The Markit iTraxx Asia index of 40 investment-grade borrowers outside Japan climbed 2 basis points to 168 as of 8:05 a.m. in Singapore, Royal Bank of Scotland Group Plc prices show. The benchmark is set for its highest close since July 9, trading between 210 and 132.5 since Jan. 1, according to CMA.
The Markit iTraxx Australia index advanced 2 basis points to 179 basis points as of 10:11 a.m. in Sydney, Westpac Banking Corp. prices show. The measure has ranged between 211 and 128 this year, according to CMA, which is owned by McGraw-Hill Cos. and compiles prices quoted by dealers in the privately negotiated market.
The Markit iTraxx Japan index advanced 1 basis point to 179 as of 9:07 a.m. in Tokyo, Citigroup Inc. prices show. The gauge is poised for its highest close since June 28, CMA prices show.

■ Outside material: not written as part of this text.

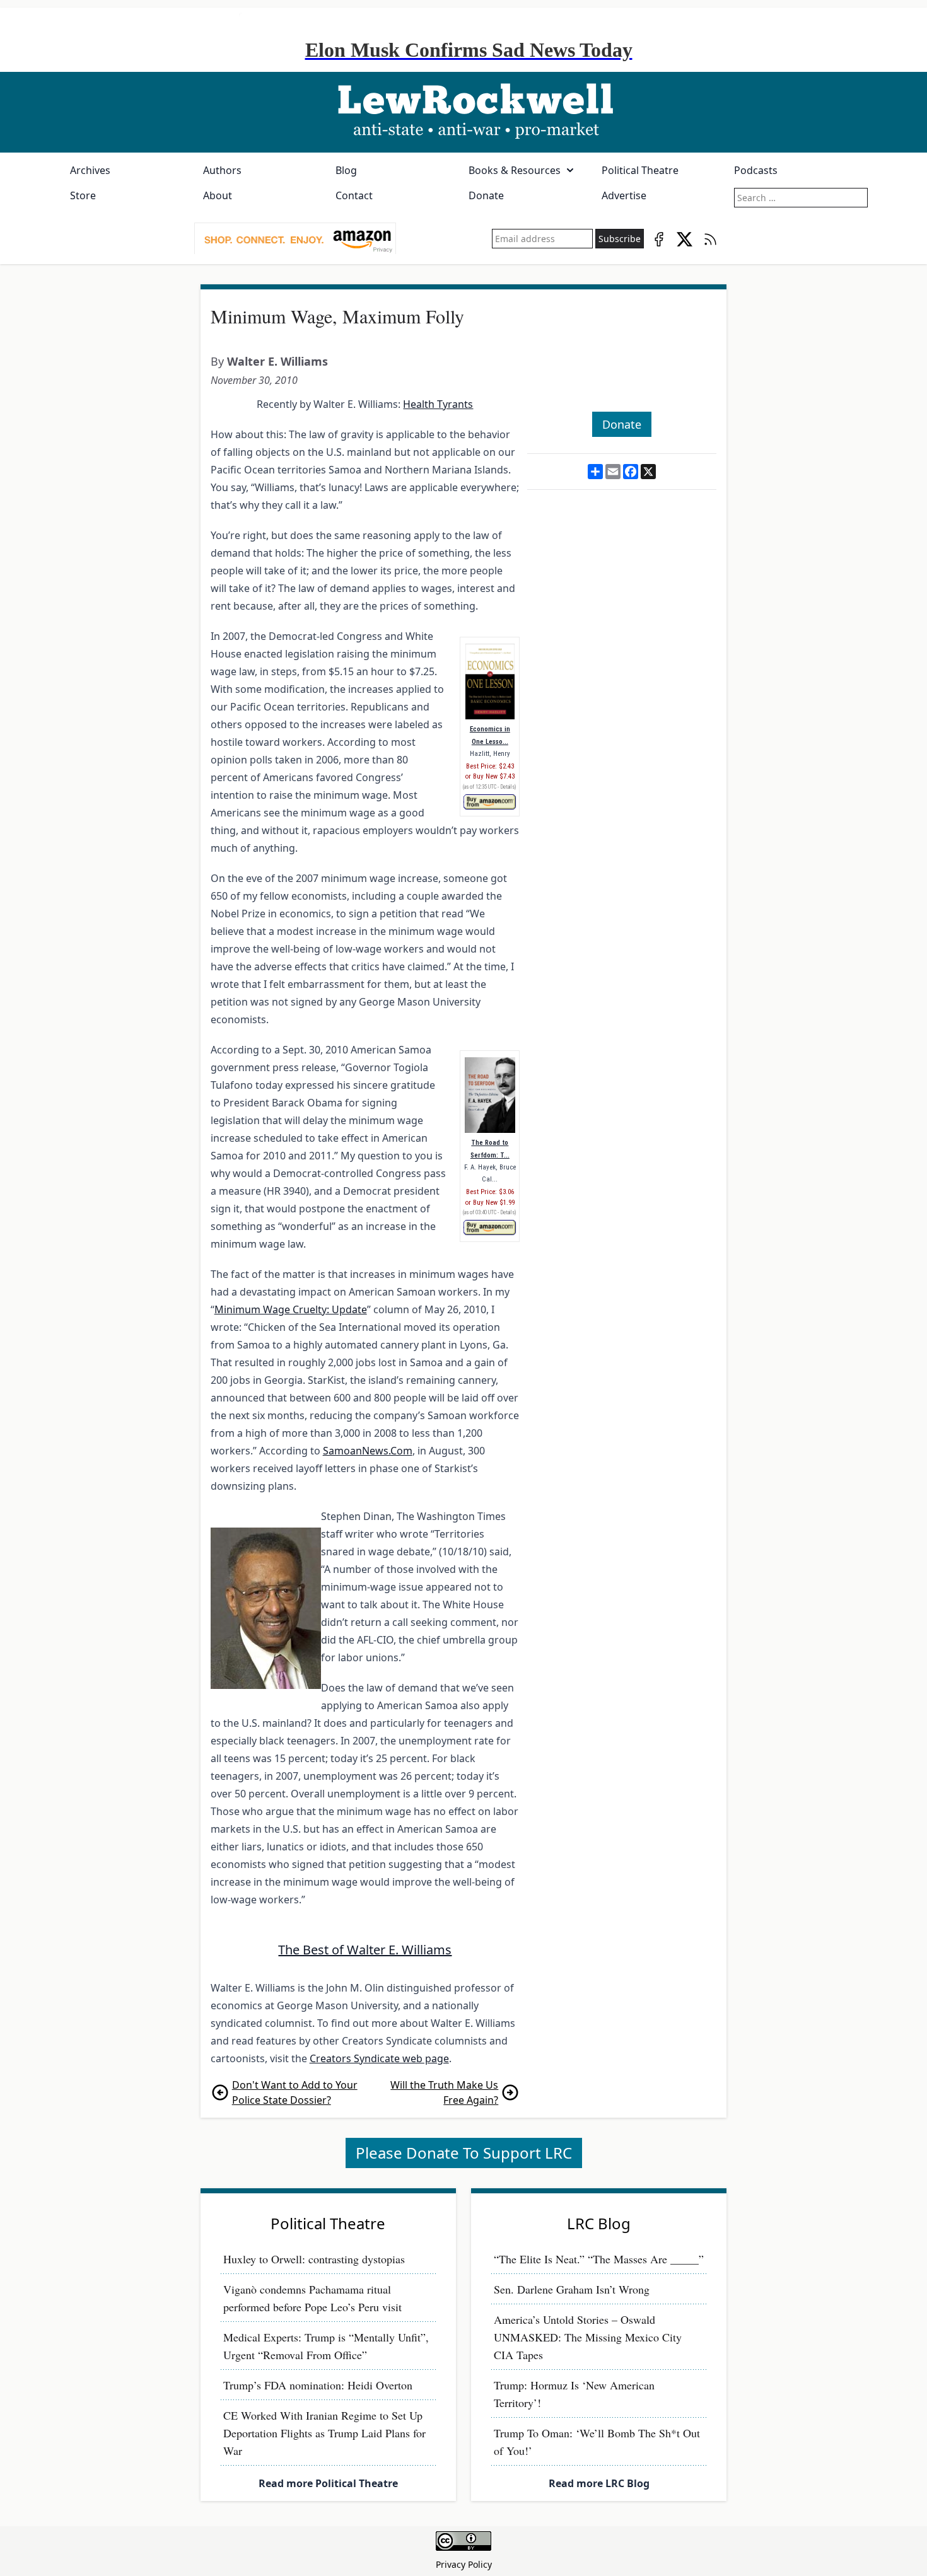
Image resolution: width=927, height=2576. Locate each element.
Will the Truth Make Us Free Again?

Credit-default swap indexes are benchmarks for insuring bonds against default and traders use them to speculate on credit quality. A drop signals improving perceptions of creditworthiness, while an increase suggests the opposite.
The swap contracts pay the buyer face value in exchange for the underlying securities if a borrower fails to meet its debt agreements. A basis point is 0.01 percentage point.